19 septembre 2023

Financement des universités: Quand la salle St-Hubert devient la salle Vilnius

Louise Leduc | La Presse

Quatorze salles de HEC Montréal qui portaient les noms de grandes entreprises ou d’organisations donatrices ont été débaptisées. C’est que les contrats de 20 à 25 ans les liant à l’école de gestion montréalaise viennent d’arriver à échéance.

À HEC Montréal, des édifices, des salles, mais aussi des casiers, des sièges de classe ou des dalles de béton peuvent être identifiés au nom de donateurs, qu’ils s’agissent d’entreprises ou de mécènes.

Étudiants, à vos plans pour trouver vos salles de cours ! Les noms de plusieurs entreprises ont été retirés d’un coup à des locaux qui ont perdu leur commanditaire dans les pavillons de HEC Montréal. Ainsi, la salle St-Hubert devient la salle Vilnius, la salle Keurig Canada devient la salle Amsterdam, la salle Sony devient Séoul, la salle Société canadienne des postes devient Tkaronto (Toronto, en mohawk), la salle Xerox est rebaptisée Accra, etc.

Est-ce le signe d’un ralentissement dans les dons, sur lesquels comptent beaucoup les universités pour se financer ?

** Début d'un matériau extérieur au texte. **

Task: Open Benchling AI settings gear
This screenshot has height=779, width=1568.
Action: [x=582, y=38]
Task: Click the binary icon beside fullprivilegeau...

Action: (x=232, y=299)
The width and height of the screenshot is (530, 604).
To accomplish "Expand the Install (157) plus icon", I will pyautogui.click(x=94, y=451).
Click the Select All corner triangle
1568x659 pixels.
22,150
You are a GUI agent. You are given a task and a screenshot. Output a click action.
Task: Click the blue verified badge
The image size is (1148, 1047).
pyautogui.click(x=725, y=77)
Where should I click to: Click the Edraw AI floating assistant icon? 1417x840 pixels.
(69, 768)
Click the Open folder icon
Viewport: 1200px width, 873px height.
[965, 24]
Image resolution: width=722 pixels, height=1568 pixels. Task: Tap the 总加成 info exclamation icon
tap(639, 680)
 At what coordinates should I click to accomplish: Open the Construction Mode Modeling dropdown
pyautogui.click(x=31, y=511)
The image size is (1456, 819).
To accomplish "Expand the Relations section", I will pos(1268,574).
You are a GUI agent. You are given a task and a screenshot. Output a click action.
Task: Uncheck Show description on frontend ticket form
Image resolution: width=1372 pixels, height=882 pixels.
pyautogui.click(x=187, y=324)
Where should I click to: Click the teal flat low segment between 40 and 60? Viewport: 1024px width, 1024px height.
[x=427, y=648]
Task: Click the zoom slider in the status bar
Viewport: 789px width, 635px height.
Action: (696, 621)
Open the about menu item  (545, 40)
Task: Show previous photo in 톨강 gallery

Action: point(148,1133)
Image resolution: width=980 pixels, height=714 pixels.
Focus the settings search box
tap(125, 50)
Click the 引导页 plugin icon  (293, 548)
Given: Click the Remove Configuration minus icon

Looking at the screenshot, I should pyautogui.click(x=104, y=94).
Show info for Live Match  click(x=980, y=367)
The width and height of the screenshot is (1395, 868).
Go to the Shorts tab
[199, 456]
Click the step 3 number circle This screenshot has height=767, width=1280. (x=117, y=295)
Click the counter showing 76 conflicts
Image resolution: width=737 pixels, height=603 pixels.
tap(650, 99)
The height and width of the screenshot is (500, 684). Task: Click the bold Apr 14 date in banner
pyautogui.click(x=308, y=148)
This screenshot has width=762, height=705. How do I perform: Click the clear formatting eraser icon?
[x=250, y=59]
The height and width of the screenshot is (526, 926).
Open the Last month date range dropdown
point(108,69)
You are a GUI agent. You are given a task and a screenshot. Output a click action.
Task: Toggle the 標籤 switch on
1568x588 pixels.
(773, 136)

Émilie Novales, conseillère en relation avec les médias de HEC Montréal, répond qu’il n’y a pas de perte de vitesse. Pour l’instant, au nouvel édifice Hélène-Desmarais, par exemple, environ 60 % des salles portent un nom d’organisation ou de particulier, en reconnaissance d’un don.

Mme Novales souligne aussi au passage que KPMG a deux salles à son nom dans l’édifice situé sur le chemin de la Côte-Sainte-Catherine.

Il se peut aussi, précise-t-elle, que les salles auxquelles ont été attribués des noms de ville « changent encore de nom dans le futur en raison de nouvelles ententes ».

Bonne récolte de fonds dans les universités en 2022

Le rapport annuel 2022 de la Fondation HEC Montréal fait état d’une très bonne récolte de dons ou d’engagements de dons, qui ont totalisé 21 millions. Les autres grandes universités rapportent aussi avoir eu de bonnes collectes ces dernières années.

Pour 2021-2022, par exemple, l’Université Laval a reçu 70,7 millions en dons, l’Université du Québec à Montréal, 20 millions, l’Université McGill, 148,8 millions (2022), tandis que l’Université de Montréal (pour l’année fiscale 2022-2023) a reçu 77,4 millions en dons, et Concordia, 23 millions (année fiscale 2022).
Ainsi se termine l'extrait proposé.